How do you define your appearance?

It's just a thought

I think I am UGLY. I see my myself sometimes and I'm disgusted, and I can't believe I'm the way I am. I can understand why no one would like me actually. Especially my nose, it's like not even in proportion with the rest of my face. I don't know if fixing it would help, I sure hope it wouldn't make me fixated on something else.
 

RND_CHR

Well-known member
I'm 23. I'm starting to get wrinkles on my face. They're not very big but when I look at them they look like huge valleys to me.
 

DASwife

Well-known member
I have an unhealthy need for perfection. I feel like I hate very bit of my body that isn't perfect (which is pretty much everything). I hate my hair, my nose, my thighs, my height, the proportions of my body and whatnot....I hate a lot about my appearance. But the thing is, I don't consider myself ugly compared to other people. I just consider myself ugly compared to MY own standards.

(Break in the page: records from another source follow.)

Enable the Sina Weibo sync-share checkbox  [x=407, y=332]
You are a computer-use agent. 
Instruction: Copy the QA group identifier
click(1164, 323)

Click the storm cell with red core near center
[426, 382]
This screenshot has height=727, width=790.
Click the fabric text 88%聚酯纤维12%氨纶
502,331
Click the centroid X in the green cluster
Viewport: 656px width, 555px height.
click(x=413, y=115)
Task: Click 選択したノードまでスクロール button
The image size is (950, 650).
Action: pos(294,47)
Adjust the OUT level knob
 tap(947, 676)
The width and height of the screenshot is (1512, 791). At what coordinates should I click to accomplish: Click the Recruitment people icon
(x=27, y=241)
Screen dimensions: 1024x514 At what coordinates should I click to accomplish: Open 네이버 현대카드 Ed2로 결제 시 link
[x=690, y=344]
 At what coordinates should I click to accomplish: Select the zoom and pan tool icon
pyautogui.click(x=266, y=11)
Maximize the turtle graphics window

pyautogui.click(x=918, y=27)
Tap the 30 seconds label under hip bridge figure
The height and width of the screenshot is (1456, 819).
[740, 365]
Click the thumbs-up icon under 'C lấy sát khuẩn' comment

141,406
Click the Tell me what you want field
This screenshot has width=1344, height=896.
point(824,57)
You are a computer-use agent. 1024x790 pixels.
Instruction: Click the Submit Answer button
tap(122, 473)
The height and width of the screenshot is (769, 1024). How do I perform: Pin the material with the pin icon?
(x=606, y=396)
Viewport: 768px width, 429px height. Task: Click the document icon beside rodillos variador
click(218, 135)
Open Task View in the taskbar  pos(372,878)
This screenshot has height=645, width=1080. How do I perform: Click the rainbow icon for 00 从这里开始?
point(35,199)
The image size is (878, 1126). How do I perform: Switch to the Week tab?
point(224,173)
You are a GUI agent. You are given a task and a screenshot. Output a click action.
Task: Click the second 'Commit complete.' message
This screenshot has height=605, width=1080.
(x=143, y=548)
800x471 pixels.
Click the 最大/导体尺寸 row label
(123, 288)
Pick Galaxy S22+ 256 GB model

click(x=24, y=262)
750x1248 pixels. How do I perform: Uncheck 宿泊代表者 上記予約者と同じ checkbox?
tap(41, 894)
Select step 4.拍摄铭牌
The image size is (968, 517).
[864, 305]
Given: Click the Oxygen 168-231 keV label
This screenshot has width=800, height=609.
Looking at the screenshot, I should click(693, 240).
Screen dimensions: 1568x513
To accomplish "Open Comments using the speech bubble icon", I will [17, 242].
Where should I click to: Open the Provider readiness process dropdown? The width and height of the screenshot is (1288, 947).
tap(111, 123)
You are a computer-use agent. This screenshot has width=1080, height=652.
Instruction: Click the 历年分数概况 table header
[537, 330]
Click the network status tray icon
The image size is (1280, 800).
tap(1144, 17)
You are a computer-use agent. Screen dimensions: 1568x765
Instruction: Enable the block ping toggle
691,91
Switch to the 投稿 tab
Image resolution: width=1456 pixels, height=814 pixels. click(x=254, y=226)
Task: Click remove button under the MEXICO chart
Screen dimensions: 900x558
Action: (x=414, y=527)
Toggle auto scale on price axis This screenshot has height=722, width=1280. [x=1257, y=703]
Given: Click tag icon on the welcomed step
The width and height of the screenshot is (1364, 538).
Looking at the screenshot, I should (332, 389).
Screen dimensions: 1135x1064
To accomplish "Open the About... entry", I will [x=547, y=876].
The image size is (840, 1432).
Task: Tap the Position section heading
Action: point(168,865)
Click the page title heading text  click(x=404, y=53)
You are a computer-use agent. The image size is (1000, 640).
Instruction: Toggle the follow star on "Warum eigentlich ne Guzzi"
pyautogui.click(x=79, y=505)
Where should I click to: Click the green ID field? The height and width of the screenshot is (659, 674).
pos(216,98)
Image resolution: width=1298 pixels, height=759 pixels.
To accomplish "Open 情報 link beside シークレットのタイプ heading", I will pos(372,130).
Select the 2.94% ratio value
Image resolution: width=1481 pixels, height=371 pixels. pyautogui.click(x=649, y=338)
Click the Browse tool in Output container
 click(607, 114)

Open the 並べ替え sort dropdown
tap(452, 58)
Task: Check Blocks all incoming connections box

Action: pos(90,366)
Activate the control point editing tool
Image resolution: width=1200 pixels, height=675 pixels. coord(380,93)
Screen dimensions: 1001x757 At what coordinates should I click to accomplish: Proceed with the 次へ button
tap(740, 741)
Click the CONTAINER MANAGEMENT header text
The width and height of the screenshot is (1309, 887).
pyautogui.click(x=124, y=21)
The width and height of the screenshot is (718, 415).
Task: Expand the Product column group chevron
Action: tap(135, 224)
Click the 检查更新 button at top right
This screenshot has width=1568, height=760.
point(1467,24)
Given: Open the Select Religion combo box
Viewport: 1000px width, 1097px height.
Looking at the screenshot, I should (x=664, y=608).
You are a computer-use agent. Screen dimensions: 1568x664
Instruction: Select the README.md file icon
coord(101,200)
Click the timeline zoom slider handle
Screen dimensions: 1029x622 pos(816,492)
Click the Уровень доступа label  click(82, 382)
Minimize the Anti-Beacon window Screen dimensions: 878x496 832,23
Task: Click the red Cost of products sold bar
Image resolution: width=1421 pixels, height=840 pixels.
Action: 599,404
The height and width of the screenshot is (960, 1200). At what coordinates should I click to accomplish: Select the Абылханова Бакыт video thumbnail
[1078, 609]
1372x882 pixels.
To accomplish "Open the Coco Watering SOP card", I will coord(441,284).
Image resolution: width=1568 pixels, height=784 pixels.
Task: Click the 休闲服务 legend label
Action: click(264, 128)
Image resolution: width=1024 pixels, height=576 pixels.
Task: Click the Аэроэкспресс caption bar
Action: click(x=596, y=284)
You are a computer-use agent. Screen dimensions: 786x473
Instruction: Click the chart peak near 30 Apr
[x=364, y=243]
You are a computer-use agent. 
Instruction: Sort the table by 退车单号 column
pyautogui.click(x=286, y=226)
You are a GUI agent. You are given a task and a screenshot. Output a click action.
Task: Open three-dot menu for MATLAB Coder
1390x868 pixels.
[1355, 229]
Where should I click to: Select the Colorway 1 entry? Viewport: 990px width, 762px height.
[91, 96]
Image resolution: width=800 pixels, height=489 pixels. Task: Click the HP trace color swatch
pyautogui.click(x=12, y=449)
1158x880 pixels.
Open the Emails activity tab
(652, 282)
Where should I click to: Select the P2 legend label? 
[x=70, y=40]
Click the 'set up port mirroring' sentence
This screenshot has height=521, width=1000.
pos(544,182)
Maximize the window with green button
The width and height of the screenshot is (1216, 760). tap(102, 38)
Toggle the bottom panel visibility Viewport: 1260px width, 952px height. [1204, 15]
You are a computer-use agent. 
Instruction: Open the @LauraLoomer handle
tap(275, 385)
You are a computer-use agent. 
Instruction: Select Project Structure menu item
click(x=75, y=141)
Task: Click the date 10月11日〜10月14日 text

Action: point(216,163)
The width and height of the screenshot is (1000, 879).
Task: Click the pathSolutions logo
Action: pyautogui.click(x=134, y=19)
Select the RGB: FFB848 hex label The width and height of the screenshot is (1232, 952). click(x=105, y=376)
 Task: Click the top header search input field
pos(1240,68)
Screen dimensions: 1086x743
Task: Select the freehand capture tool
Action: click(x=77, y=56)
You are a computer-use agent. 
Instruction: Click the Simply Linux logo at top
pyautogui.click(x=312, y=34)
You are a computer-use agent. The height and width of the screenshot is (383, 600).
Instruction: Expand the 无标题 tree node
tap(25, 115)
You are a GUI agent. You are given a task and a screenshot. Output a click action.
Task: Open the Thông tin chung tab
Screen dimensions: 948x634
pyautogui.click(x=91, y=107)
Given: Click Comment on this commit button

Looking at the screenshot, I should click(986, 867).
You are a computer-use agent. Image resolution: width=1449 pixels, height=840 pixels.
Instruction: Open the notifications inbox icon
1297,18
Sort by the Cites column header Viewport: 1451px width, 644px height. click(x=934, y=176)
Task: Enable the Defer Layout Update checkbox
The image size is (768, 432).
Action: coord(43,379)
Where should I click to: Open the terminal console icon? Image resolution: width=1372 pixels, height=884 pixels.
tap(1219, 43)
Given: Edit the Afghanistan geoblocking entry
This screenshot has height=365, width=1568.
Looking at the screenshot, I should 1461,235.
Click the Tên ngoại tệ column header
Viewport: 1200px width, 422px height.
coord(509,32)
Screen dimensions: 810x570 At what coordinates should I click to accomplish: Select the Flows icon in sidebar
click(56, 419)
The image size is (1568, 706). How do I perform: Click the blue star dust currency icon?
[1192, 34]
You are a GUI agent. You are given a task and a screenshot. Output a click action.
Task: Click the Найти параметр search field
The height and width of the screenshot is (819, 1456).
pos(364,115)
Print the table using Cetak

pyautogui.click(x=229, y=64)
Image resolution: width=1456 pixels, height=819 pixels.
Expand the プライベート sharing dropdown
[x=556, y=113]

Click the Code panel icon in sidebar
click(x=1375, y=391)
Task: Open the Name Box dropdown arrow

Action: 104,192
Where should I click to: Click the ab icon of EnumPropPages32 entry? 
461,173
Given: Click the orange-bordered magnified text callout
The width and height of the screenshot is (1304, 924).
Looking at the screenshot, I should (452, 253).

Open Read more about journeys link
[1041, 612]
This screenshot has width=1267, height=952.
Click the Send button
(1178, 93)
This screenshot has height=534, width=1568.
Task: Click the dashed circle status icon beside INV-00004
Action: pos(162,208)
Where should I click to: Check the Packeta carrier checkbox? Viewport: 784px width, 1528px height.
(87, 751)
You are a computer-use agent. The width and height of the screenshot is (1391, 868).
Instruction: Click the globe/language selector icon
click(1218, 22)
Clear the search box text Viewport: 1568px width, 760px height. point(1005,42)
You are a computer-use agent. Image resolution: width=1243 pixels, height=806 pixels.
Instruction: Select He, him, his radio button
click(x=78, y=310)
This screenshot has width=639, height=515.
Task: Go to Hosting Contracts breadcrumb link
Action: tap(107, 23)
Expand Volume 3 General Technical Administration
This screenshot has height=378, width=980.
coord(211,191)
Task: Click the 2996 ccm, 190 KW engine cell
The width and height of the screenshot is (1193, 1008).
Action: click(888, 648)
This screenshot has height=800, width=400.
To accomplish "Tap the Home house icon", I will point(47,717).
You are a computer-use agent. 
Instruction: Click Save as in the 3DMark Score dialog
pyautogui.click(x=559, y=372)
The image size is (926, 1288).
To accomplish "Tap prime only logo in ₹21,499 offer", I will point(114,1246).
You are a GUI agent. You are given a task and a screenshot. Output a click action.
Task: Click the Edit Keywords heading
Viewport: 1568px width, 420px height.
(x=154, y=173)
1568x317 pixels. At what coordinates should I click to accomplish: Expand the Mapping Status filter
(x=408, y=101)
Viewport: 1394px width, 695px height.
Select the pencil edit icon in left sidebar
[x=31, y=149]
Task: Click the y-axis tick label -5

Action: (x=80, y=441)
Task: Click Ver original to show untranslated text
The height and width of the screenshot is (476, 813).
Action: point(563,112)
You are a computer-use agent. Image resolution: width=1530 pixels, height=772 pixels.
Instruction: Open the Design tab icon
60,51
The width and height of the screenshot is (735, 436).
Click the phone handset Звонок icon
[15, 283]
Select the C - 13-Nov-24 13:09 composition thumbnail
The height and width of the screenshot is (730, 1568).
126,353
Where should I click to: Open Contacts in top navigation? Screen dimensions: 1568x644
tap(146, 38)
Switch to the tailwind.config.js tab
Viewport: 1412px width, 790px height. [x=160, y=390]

I totally feel that...I used to be a model before I became disabled and I would sit there for hours obsessing over my makeup thinking something was wrong, something could look better, etc. It was pretty stupid because I knew people considered me gorgeous, my problem was that I didn't look good enough for MY own unreasonable standards.

Now I have a lot of problems accepting myself because of my back and leg braces but, I think that's a little more legitimate lol.

I guess now I define my appearance based on how well I can hide my braces under the outfit I'm wearing. It pretty much sux.
 

Tiercel

Well-known member
I think I pretty much define myself as I actually am. I'm rather boring and plain looking, overweight, and balding. I've been making an effort lately to straighten up when I stand, walk, or sit. I wear plain clothes, as I don't like attracting too much attention. When I talk I sound like a 14 year old boy. I hate my voice although I can hit most notes when I sing along with certain metal bands. And I rather dislike the Mid-Atlantic accent I have when I talk, but at the same time I'm strangely proud of it.

Overall I guess my definition of my appearance is pretty much like my appearance itself: it's there, so take from it what you will.